Scan the entries for the word "input", and copy every line where it appears.

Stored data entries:
##########

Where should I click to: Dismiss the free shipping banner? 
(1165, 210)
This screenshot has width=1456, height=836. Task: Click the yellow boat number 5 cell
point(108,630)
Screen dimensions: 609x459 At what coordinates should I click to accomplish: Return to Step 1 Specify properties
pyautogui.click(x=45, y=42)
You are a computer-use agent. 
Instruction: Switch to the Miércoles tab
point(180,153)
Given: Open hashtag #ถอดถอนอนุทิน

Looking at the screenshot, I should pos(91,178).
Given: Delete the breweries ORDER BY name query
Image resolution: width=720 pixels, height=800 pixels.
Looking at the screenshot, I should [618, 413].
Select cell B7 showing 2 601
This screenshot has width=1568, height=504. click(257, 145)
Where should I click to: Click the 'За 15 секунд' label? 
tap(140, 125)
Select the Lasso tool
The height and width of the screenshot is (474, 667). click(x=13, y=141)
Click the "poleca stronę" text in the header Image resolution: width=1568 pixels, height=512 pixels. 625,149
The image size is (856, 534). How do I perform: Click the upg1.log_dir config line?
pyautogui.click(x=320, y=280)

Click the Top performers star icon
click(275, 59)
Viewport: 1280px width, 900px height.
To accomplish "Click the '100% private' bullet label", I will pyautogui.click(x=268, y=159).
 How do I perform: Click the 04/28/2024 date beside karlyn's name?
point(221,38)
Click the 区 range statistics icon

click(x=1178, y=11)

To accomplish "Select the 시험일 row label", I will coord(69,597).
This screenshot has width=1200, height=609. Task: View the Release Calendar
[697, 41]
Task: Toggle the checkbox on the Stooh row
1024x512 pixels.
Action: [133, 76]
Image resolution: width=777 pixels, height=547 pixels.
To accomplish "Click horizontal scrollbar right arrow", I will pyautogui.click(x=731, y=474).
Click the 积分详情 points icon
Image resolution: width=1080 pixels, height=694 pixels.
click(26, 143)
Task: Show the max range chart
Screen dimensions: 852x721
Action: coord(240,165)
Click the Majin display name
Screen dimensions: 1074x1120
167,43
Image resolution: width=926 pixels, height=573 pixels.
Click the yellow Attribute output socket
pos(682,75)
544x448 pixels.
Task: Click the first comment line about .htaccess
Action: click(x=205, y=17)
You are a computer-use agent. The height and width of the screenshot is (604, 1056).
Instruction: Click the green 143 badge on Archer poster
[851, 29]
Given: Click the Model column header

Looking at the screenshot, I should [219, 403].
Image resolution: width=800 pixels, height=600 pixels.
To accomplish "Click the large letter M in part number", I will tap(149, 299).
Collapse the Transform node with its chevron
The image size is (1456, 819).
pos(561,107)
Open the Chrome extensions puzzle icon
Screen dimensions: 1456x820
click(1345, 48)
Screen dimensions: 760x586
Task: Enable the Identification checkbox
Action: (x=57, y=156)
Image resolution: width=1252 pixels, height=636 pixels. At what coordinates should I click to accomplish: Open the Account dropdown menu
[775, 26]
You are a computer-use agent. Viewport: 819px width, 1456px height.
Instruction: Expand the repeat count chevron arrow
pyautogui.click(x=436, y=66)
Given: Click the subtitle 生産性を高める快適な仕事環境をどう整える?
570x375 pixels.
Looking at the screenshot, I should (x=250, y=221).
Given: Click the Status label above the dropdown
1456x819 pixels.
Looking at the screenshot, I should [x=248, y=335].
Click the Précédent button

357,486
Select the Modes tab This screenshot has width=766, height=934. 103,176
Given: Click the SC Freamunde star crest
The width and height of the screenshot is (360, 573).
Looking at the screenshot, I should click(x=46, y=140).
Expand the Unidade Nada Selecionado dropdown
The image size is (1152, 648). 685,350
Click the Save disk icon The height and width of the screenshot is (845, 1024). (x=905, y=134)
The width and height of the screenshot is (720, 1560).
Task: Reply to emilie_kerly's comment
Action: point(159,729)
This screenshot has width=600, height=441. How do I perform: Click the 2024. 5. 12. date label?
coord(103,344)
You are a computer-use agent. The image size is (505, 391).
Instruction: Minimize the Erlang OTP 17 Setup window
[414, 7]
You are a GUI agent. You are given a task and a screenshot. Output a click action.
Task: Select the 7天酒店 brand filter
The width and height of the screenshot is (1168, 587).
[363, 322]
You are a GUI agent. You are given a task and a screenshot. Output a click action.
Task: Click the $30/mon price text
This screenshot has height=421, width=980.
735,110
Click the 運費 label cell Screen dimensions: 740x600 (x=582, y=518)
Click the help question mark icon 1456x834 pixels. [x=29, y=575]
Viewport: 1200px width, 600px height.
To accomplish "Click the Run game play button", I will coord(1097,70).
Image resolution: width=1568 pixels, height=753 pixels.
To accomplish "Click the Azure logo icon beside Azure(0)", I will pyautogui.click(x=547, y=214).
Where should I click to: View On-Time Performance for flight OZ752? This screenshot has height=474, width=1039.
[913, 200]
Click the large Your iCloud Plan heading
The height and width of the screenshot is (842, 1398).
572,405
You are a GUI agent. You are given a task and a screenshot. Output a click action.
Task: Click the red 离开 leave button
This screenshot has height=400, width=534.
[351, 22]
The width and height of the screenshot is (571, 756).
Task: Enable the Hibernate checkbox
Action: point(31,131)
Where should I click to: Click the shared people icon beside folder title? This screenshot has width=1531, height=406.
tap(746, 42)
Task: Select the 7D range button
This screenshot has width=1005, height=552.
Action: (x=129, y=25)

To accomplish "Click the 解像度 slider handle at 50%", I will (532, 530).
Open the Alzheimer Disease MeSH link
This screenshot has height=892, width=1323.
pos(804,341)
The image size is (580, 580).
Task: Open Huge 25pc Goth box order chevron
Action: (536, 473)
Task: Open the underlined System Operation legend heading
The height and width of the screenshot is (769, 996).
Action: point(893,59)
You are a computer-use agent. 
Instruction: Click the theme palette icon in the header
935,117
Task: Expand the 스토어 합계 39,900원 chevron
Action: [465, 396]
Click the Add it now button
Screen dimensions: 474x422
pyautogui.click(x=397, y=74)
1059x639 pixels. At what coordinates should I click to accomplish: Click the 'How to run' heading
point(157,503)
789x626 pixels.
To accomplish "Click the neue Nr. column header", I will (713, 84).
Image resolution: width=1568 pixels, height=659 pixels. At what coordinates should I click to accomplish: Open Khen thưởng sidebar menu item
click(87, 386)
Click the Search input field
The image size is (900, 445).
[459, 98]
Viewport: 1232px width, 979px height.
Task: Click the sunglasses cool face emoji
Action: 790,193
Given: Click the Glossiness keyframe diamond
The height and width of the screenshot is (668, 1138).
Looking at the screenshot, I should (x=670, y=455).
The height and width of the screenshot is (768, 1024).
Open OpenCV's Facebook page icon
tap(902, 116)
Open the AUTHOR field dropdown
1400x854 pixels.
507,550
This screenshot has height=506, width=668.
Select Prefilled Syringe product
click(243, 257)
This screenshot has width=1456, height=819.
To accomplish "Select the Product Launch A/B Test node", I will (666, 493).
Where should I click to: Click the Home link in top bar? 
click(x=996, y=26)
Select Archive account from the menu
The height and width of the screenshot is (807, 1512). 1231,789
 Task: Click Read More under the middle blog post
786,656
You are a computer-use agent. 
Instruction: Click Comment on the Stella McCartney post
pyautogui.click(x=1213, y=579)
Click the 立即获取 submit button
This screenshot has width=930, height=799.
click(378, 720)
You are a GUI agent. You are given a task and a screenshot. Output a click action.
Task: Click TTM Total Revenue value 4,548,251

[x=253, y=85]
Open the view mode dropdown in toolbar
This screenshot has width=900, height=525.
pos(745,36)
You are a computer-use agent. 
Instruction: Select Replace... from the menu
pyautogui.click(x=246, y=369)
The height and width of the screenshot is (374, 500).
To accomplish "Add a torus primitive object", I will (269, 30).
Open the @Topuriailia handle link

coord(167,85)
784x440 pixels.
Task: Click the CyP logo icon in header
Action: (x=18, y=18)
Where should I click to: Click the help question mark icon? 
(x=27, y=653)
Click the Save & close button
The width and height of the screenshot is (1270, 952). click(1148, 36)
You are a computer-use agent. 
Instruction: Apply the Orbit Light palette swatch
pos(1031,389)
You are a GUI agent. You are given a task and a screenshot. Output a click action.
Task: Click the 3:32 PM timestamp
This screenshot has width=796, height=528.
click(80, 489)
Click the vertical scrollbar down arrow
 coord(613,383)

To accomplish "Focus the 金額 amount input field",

##########

> _YOUR SOLUTION_:
Click the Search input field
To accomplish "Focus the 金額 amount input field",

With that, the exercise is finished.